I'm a lucky lady: no broken bones, a healthy family, and only 1 or 2 emergency visits (One of which I ended up in my OWN hospital's ER after viewing dialysis)...needless to say I had never spent much time in a hospital. So when my University required 100+ hours of clinical time the summer before my senior year, I felt lost. Although hospitals vary in the specifics of their dress codes, here's what I learned about clinical apparel from a large, south-eastern hospital. May you use it to avoid any embarrassment and give the Nutrition Services department a good name.
Left side: Do's Right side: Don'ts
Dressing for Clinical 101
- In the hospital setting conservative is king. The population you are deal with may be elderly so think "Would Grandma approve?". Avoid low necklines, high skirt-lines, and anything tight. Don't fool yourself: Those may be trousers but if they fit like spandex they don't belong on the hospital floor. Invest in 1-2 good pairs of trousers that you can mix with a variety of tops.
- No allergens please. Fur and feathers are on the don't list. Your patients don't need any other health issues.
- Closed toe shoes ONLY. Any facility that deals with gurneys and wheelchairs carries this rule for the safety of your tootsies. Please never wear flip flops anywhere near a hospital.
- Low heels or thick heels. High heels aren't necessarily forbidden (thank goodness). My clinical supervisor wore gorgeous heels every day, but they were always closed toe and had a wide heel as opposed to a stick thin stiletto. If you can't live without the heels, look into the Cole Haan collection with NIKE AIR technology!
- Nix the morbid apparel. People are very sensitive and can become easily upset while they're in a hospital. Example: If you're sick and your doctor can't figure out a dx do you really want to see images like skulls?
- Limit the bling. Patients can ask off putting questions about jewelry price (My RD used this response "Let's not focus on me Mr. X, let's talk about how you are feeling today."). The focus needs to be on your skills, not your wild outfit or earrings, necklace, AND bracelets. One jewelry item you might want to avoid in particular is bangles. They are noisy and can make it difficult to chart quietly.

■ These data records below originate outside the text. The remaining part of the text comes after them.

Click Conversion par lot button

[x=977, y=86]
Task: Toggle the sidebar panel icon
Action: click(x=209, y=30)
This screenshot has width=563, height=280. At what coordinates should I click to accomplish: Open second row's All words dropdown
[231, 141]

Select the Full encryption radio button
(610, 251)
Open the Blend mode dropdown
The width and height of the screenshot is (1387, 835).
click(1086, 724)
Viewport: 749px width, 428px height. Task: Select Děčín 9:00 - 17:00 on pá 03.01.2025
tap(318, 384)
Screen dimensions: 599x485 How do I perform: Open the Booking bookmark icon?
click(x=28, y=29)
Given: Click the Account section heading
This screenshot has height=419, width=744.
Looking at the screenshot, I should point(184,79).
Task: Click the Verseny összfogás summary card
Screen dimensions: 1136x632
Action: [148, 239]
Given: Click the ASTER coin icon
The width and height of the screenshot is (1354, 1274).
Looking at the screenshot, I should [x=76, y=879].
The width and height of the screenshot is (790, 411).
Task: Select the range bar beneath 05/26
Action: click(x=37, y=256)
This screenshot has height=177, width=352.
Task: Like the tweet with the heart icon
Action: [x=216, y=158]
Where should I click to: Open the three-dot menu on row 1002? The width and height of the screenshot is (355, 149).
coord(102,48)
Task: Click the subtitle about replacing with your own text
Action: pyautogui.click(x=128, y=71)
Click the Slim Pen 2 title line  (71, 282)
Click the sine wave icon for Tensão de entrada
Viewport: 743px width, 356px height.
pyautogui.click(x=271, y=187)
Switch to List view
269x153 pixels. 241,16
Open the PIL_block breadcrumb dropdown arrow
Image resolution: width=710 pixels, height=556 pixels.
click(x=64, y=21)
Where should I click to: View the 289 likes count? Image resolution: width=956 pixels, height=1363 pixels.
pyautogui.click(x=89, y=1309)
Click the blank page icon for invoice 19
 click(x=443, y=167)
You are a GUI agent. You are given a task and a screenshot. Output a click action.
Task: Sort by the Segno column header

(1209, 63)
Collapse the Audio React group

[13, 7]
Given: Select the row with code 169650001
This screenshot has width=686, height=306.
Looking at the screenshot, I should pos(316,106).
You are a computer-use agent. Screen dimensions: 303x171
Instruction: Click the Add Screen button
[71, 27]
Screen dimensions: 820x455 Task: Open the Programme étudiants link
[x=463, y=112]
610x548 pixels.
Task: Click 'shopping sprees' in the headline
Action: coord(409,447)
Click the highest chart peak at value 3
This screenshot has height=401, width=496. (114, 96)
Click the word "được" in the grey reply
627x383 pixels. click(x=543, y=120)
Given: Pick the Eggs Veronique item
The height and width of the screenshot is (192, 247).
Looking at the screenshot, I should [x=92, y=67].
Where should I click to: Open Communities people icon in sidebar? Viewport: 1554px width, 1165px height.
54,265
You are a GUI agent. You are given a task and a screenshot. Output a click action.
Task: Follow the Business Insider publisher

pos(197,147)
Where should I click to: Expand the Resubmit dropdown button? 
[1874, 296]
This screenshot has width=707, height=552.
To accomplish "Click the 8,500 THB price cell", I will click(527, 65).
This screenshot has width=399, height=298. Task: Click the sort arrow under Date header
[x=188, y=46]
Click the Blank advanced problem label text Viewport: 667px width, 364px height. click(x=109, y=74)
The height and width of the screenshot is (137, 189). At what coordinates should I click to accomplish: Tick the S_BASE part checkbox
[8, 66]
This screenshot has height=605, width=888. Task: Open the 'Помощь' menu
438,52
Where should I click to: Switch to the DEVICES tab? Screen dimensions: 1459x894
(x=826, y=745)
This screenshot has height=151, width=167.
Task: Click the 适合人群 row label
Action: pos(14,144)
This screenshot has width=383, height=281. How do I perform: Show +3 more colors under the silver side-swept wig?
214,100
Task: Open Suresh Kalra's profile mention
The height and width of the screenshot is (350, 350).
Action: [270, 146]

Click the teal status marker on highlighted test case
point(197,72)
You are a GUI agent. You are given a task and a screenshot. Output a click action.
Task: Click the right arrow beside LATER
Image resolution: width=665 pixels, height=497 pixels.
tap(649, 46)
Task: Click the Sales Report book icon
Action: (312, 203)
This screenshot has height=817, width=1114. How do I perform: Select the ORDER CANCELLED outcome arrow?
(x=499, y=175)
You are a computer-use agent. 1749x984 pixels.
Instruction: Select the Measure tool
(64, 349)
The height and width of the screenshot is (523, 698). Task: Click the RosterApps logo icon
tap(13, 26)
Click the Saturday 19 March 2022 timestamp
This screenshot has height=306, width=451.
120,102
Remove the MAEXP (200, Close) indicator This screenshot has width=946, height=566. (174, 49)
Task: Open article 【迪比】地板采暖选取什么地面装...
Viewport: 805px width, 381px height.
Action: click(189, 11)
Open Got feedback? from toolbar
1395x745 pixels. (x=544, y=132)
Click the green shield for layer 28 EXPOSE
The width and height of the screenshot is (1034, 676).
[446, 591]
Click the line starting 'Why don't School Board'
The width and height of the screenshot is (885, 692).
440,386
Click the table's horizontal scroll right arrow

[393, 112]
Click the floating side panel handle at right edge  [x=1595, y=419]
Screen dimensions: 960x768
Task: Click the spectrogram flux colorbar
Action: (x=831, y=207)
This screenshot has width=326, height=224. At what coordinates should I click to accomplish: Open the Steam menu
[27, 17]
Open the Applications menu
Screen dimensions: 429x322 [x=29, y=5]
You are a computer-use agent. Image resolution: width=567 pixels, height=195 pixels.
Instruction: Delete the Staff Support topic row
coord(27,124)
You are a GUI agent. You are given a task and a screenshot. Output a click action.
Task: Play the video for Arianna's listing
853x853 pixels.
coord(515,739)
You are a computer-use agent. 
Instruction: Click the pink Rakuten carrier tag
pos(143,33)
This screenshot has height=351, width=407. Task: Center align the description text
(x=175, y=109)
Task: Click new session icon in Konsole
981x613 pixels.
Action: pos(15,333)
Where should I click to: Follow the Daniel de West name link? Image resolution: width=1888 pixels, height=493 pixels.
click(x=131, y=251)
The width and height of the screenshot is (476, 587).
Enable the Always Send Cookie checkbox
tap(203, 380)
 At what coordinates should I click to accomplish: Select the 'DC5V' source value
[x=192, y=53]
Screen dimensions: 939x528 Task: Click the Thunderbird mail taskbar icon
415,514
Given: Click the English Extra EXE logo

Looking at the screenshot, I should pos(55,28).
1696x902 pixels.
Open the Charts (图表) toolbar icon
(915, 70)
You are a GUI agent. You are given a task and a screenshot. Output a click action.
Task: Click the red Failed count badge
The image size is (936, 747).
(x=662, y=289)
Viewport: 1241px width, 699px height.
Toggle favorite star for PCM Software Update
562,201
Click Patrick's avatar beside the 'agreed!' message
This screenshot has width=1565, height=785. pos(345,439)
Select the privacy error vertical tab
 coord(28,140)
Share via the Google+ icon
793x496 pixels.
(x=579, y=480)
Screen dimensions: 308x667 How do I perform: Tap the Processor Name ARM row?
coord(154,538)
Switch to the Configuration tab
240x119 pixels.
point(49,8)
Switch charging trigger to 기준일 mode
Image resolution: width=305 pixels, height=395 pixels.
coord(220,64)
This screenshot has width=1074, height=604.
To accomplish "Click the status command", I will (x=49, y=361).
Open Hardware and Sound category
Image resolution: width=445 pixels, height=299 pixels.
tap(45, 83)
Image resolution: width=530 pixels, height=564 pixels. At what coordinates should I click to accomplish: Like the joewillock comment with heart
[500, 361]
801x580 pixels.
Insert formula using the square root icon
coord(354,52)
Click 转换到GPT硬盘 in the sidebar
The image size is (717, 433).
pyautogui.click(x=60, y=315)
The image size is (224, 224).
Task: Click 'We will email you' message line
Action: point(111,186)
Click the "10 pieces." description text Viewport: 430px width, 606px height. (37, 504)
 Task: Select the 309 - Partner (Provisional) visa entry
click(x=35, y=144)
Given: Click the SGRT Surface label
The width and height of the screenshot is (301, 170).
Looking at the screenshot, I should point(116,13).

- To lab coat or not to lab coat? Many hospitals have RD's who wear lab coats. Most chose to at my hospital, but not all. Students and interns wore a different color jacket for identification purposes, so check with your field experience facility.
- Four Eyes for 20/20. If you need reading glasses, for goodness sake keep extras in your car or purse. Not being able to read a chart isn't a good reason for a mistake.